* [Extracted records]:
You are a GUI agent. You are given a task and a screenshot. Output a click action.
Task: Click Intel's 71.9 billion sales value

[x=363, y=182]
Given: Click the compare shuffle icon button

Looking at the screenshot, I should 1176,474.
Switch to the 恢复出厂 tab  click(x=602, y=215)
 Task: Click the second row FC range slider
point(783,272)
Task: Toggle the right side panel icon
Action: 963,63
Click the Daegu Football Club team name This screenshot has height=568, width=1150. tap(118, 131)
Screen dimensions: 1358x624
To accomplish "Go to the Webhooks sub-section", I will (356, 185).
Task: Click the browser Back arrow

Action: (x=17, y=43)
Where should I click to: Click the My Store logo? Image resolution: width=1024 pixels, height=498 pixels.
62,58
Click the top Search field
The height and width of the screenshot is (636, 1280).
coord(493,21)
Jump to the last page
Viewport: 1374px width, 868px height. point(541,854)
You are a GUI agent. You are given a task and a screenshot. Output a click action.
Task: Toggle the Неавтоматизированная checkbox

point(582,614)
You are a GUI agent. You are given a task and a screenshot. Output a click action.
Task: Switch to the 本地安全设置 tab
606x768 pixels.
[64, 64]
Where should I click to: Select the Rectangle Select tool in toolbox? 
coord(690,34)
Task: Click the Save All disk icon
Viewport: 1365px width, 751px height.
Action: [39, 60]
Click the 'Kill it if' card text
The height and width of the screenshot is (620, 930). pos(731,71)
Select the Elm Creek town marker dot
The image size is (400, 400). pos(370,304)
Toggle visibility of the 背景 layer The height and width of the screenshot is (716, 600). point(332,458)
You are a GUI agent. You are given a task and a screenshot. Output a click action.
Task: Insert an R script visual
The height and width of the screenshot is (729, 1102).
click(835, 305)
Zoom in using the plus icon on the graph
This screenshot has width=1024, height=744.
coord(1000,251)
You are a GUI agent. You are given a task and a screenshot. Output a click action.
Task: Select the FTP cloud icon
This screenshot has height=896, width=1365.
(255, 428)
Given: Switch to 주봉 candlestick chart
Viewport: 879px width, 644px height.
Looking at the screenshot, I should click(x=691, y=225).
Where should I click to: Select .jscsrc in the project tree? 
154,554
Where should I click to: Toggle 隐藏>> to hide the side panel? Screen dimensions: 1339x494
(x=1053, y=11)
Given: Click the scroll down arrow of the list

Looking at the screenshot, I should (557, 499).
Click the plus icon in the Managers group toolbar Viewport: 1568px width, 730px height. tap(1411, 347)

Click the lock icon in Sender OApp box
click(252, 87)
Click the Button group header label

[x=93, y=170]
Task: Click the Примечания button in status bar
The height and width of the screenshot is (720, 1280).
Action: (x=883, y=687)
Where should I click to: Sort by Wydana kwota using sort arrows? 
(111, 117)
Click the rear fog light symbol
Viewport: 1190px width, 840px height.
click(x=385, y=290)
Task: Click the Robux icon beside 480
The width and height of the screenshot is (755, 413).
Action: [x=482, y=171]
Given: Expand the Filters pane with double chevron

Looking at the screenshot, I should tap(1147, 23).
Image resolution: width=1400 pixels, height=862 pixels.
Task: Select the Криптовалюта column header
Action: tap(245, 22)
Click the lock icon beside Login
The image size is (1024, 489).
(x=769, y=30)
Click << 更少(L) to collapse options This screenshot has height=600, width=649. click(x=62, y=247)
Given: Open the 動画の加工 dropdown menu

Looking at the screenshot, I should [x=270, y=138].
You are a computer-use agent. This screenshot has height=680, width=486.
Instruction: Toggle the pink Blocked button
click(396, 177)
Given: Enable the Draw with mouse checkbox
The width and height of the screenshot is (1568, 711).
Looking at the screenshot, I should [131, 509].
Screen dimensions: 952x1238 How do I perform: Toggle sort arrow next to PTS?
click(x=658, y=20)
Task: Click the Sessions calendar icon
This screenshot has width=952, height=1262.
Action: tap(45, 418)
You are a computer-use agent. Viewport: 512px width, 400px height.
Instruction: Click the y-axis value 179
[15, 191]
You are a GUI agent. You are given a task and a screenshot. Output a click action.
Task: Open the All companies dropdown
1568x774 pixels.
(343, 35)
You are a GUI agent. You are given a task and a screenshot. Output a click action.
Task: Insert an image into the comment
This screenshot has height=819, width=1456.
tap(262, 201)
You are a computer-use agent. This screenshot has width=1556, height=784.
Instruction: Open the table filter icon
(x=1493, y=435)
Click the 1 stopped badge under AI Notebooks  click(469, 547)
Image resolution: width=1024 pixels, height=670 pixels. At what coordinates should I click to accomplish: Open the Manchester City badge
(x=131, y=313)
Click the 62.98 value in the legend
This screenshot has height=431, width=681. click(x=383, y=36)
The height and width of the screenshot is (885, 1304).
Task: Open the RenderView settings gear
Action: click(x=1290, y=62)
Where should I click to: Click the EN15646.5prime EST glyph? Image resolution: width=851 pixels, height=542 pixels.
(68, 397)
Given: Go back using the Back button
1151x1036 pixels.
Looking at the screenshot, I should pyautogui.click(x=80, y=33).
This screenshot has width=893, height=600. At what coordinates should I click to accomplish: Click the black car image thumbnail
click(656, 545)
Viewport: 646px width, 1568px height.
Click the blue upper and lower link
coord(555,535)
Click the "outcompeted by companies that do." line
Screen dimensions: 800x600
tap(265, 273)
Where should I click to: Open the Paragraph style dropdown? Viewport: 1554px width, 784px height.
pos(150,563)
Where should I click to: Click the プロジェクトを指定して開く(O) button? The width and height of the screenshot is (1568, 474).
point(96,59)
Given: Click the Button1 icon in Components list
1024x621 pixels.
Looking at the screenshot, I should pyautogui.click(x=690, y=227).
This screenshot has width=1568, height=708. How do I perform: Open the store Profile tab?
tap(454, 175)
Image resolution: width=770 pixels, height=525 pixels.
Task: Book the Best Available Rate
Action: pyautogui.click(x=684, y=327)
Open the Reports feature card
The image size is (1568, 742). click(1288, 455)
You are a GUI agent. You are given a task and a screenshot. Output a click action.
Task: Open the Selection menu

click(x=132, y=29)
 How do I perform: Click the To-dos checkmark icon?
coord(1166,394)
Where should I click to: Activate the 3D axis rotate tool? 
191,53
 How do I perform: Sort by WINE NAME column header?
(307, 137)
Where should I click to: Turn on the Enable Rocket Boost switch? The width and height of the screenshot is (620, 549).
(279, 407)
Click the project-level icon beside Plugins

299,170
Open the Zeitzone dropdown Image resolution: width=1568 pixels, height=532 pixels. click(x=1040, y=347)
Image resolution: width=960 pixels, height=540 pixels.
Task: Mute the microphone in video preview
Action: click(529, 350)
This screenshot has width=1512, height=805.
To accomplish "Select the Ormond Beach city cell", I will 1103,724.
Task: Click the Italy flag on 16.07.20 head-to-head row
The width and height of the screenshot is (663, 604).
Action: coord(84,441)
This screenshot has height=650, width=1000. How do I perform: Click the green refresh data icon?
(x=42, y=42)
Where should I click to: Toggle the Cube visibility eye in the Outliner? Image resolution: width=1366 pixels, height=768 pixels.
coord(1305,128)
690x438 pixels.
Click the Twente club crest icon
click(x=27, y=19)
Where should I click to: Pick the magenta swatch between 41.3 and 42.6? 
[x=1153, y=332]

* [WORK TO BE COMPLETED]: Your reply should repeat the entries above in full, with every character intact.

* [SOLUTION]:
You are a GUI agent. You are given a task and a screenshot. Output a click action.
Task: Click Intel's 71.9 billion sales value

[x=363, y=182]
Given: Click the compare shuffle icon button

Looking at the screenshot, I should 1176,474.
Switch to the 恢复出厂 tab  click(x=602, y=215)
 Task: Click the second row FC range slider
point(783,272)
Task: Toggle the right side panel icon
Action: 963,63
Click the Daegu Football Club team name This screenshot has height=568, width=1150. tap(118, 131)
Screen dimensions: 1358x624
To accomplish "Go to the Webhooks sub-section", I will (356, 185).
Task: Click the browser Back arrow

Action: (x=17, y=43)
Where should I click to: Click the My Store logo? Image resolution: width=1024 pixels, height=498 pixels.
62,58
Click the top Search field
The height and width of the screenshot is (636, 1280).
coord(493,21)
Jump to the last page
Viewport: 1374px width, 868px height. point(541,854)
You are a GUI agent. You are given a task and a screenshot. Output a click action.
Task: Toggle the Неавтоматизированная checkbox

point(582,614)
You are a GUI agent. You are given a task and a screenshot. Output a click action.
Task: Switch to the 本地安全设置 tab
606x768 pixels.
[64, 64]
Where should I click to: Select the Rectangle Select tool in toolbox? 
coord(690,34)
Task: Click the Save All disk icon
Viewport: 1365px width, 751px height.
Action: [39, 60]
Click the 'Kill it if' card text
The height and width of the screenshot is (620, 930). pos(731,71)
Select the Elm Creek town marker dot
The image size is (400, 400). pos(370,304)
Toggle visibility of the 背景 layer The height and width of the screenshot is (716, 600). point(332,458)
You are a GUI agent. You are given a task and a screenshot. Output a click action.
Task: Insert an R script visual
The height and width of the screenshot is (729, 1102).
click(835, 305)
Zoom in using the plus icon on the graph
This screenshot has width=1024, height=744.
coord(1000,251)
You are a GUI agent. You are given a task and a screenshot. Output a click action.
Task: Select the FTP cloud icon
This screenshot has height=896, width=1365.
(255, 428)
Given: Switch to 주봉 candlestick chart
Viewport: 879px width, 644px height.
Looking at the screenshot, I should click(x=691, y=225).
Where should I click to: Select .jscsrc in the project tree? 
154,554
Where should I click to: Toggle 隐藏>> to hide the side panel? Screen dimensions: 1339x494
(x=1053, y=11)
Given: Click the scroll down arrow of the list

Looking at the screenshot, I should (557, 499).
Click the plus icon in the Managers group toolbar Viewport: 1568px width, 730px height. tap(1411, 347)

Click the lock icon in Sender OApp box
click(252, 87)
Click the Button group header label

[x=93, y=170]
Task: Click the Примечания button in status bar
The height and width of the screenshot is (720, 1280).
Action: (x=883, y=687)
Where should I click to: Sort by Wydana kwota using sort arrows? 
(111, 117)
Click the rear fog light symbol
Viewport: 1190px width, 840px height.
click(x=385, y=290)
Task: Click the Robux icon beside 480
The width and height of the screenshot is (755, 413).
Action: [x=482, y=171]
Given: Expand the Filters pane with double chevron

Looking at the screenshot, I should tap(1147, 23).
Image resolution: width=1400 pixels, height=862 pixels.
Task: Select the Криптовалюта column header
Action: tap(245, 22)
Click the lock icon beside Login
The image size is (1024, 489).
(x=769, y=30)
Click << 更少(L) to collapse options This screenshot has height=600, width=649. click(x=62, y=247)
Given: Open the 動画の加工 dropdown menu

Looking at the screenshot, I should [x=270, y=138].
You are a computer-use agent. This screenshot has height=680, width=486.
Instruction: Toggle the pink Blocked button
click(396, 177)
Given: Enable the Draw with mouse checkbox
The width and height of the screenshot is (1568, 711).
Looking at the screenshot, I should [131, 509].
Screen dimensions: 952x1238 How do I perform: Toggle sort arrow next to PTS?
click(x=658, y=20)
Task: Click the Sessions calendar icon
This screenshot has width=952, height=1262.
Action: tap(45, 418)
You are a computer-use agent. Viewport: 512px width, 400px height.
Instruction: Click the y-axis value 179
[15, 191]
You are a GUI agent. You are given a task and a screenshot. Output a click action.
Task: Open the All companies dropdown
1568x774 pixels.
(343, 35)
You are a GUI agent. You are given a task and a screenshot. Output a click action.
Task: Insert an image into the comment
This screenshot has height=819, width=1456.
tap(262, 201)
You are a computer-use agent. This screenshot has width=1556, height=784.
Instruction: Open the table filter icon
(x=1493, y=435)
Click the 1 stopped badge under AI Notebooks  click(469, 547)
Image resolution: width=1024 pixels, height=670 pixels. At what coordinates should I click to accomplish: Open the Manchester City badge
(x=131, y=313)
Click the 62.98 value in the legend
This screenshot has height=431, width=681. click(x=383, y=36)
The height and width of the screenshot is (885, 1304).
Task: Open the RenderView settings gear
Action: click(x=1290, y=62)
Where should I click to: Click the EN15646.5prime EST glyph? Image resolution: width=851 pixels, height=542 pixels.
(68, 397)
Given: Go back using the Back button
1151x1036 pixels.
Looking at the screenshot, I should pyautogui.click(x=80, y=33).
This screenshot has width=893, height=600. At what coordinates should I click to accomplish: Click the black car image thumbnail
click(656, 545)
Viewport: 646px width, 1568px height.
Click the blue upper and lower link
coord(555,535)
Click the "outcompeted by companies that do." line
Screen dimensions: 800x600
tap(265, 273)
Where should I click to: Open the Paragraph style dropdown? Viewport: 1554px width, 784px height.
pos(150,563)
Where should I click to: Click the プロジェクトを指定して開く(O) button? The width and height of the screenshot is (1568, 474).
point(96,59)
Given: Click the Button1 icon in Components list
1024x621 pixels.
Looking at the screenshot, I should pyautogui.click(x=690, y=227).
This screenshot has width=1568, height=708. How do I perform: Open the store Profile tab?
tap(454, 175)
Image resolution: width=770 pixels, height=525 pixels.
Task: Book the Best Available Rate
Action: pyautogui.click(x=684, y=327)
Open the Reports feature card
The image size is (1568, 742). click(1288, 455)
You are a GUI agent. You are given a task and a screenshot. Output a click action.
Task: Open the Selection menu

click(x=132, y=29)
 How do I perform: Click the To-dos checkmark icon?
coord(1166,394)
Where should I click to: Activate the 3D axis rotate tool? 
191,53
 How do I perform: Sort by WINE NAME column header?
(307, 137)
Where should I click to: Turn on the Enable Rocket Boost switch? The width and height of the screenshot is (620, 549).
(279, 407)
Click the project-level icon beside Plugins

299,170
Open the Zeitzone dropdown Image resolution: width=1568 pixels, height=532 pixels. click(x=1040, y=347)
Image resolution: width=960 pixels, height=540 pixels.
Task: Mute the microphone in video preview
Action: click(529, 350)
This screenshot has width=1512, height=805.
To accomplish "Select the Ormond Beach city cell", I will 1103,724.
Task: Click the Italy flag on 16.07.20 head-to-head row
The width and height of the screenshot is (663, 604).
Action: coord(84,441)
This screenshot has height=650, width=1000. How do I perform: Click the green refresh data icon?
(x=42, y=42)
Where should I click to: Toggle the Cube visibility eye in the Outliner? Image resolution: width=1366 pixels, height=768 pixels.
coord(1305,128)
690x438 pixels.
Click the Twente club crest icon
click(x=27, y=19)
Where should I click to: Pick the magenta swatch between 41.3 and 42.6? 
[x=1153, y=332]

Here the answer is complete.